Al Monaco - President and CEO
Yes. Just to clarify, that amount of capital is split about 50%/50% between ourselves and the funding participants or the customers/producers that we have working with us. So that is the accumulated cost right now in total.
Chester Dawson - Media
Okay. Thank you.
Al Monaco - President and CEO
About half of it relates to monies we spent over the last decade or so.
Operator
Iris Kuo, Argus Media.
Iris Kuo - Media
I was wondering if you could update us on a couple of projects. Firstly, northern Gateway, and then, secondly, your potential plans to build out crude by rail facilities at Flanagan and Cushing.
Al Monaco - President and CEO
Okay. I will take the Gateway project. I think it was a year ago or so that we, after the approval of the project by the government based on the joint review panels, recommendation that we said we were going to reengage with First Nations communities. We are doing that and working away diligently on that. We are also working on some other things related to the project around addressing the regulator's conditions. So those are the two main things that we are doing.

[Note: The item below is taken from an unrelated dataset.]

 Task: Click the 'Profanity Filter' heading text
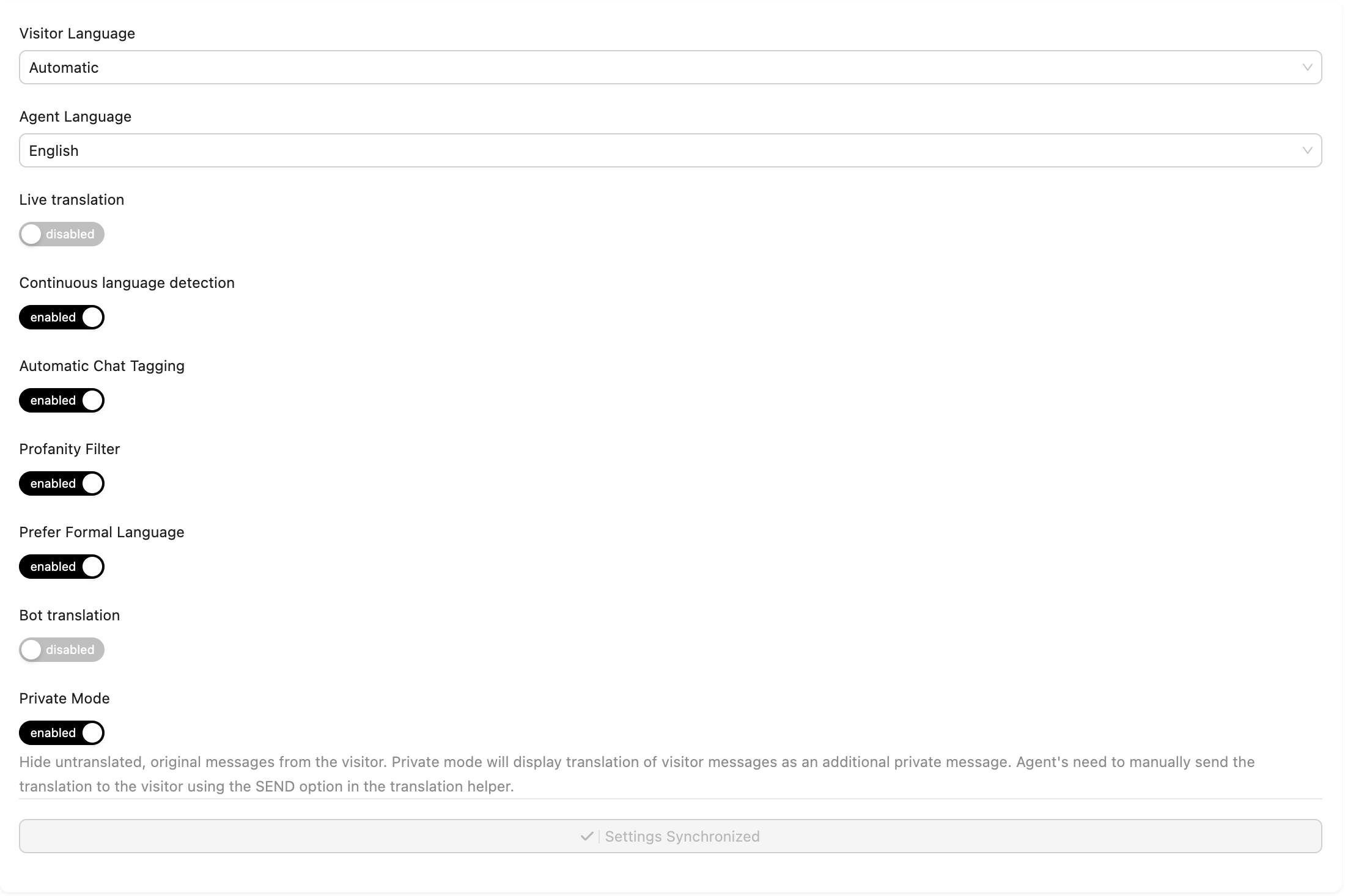[70, 449]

At the same time, we are always trying to assess whether or not we can refine the cost estimate and find some other opportunities to improve the cost. So those are the main things that we are doing at the moment. So we continue to work on the project. Guy, on the rail side?
Guy Jarvis - President, Liquids Pipelines
Yes. So, on the Flanagan South rail, clearly that was an opportunity that we talk to our customers about as a stopgap measure to lack of pipeline capacity out of Western Canada. To this point in time, we have been unsuccessful in securing the commercial support we would need.
There is still a lot of uncertainty in terms of the though window in which it would be needed and the size of the commitments that would be made. So we continue to kind of slow play it. It is an option that is out there for industry if somehow it is determined that it would be needed for longer period of time, but right now it is not actively being developed.
Over at Cushing, I think again not a lot of active development around rail on our behalf over there. The focus is really largely around our Seaway asset and maximizing its value.
Iris Kuo - Media
Okay. Great. Then just one housekeeping item. I'm a little unclear on where things are with Alberta Clipper. Did you guys get the presidential permit for that? Or is the line to the interconnect already slowing or is it both? Where are things with Alberta Clipper right now?
Al Monaco - President and CEO
Okay. Well, on the permit itself, we are going through the process there with the Department of State. And just to clarify, this is an amendment to an existing presidential permit, which we are pursuing with the Department of State. So we are working through.
We have provided information to the environmental contractor that has been retained by the Department of State. We have provided all the information that we have been asked for. They are working on it. Our understanding is that they have what they need from us and should be close, hopefully, to putting together the supplemental environmental impact statement. And so that is where we are in the project.
Now, with respect to optimization measures as we have been talking about over the last year or so, we do have some temporary measures that we can use to move additional barrels across the border. We are using those opportunities right now and we can expand that if needed.
Iris Kuo - Media
Okay. Thank you.
Operator
I would now like to turn the call back to Adam McKnight for closing remarks.
Adam McKnight - IR
Thank you, Christine. We have no further comments at this time, but I would like to remind everybody that I will be available after the call for any follow-up questions that you might have. Thank you for joining us this morning and have a great day.
Operator
Thank you, ladies and gentlemen. This concludes today's conference. Thank you for participating. You may now disconnect.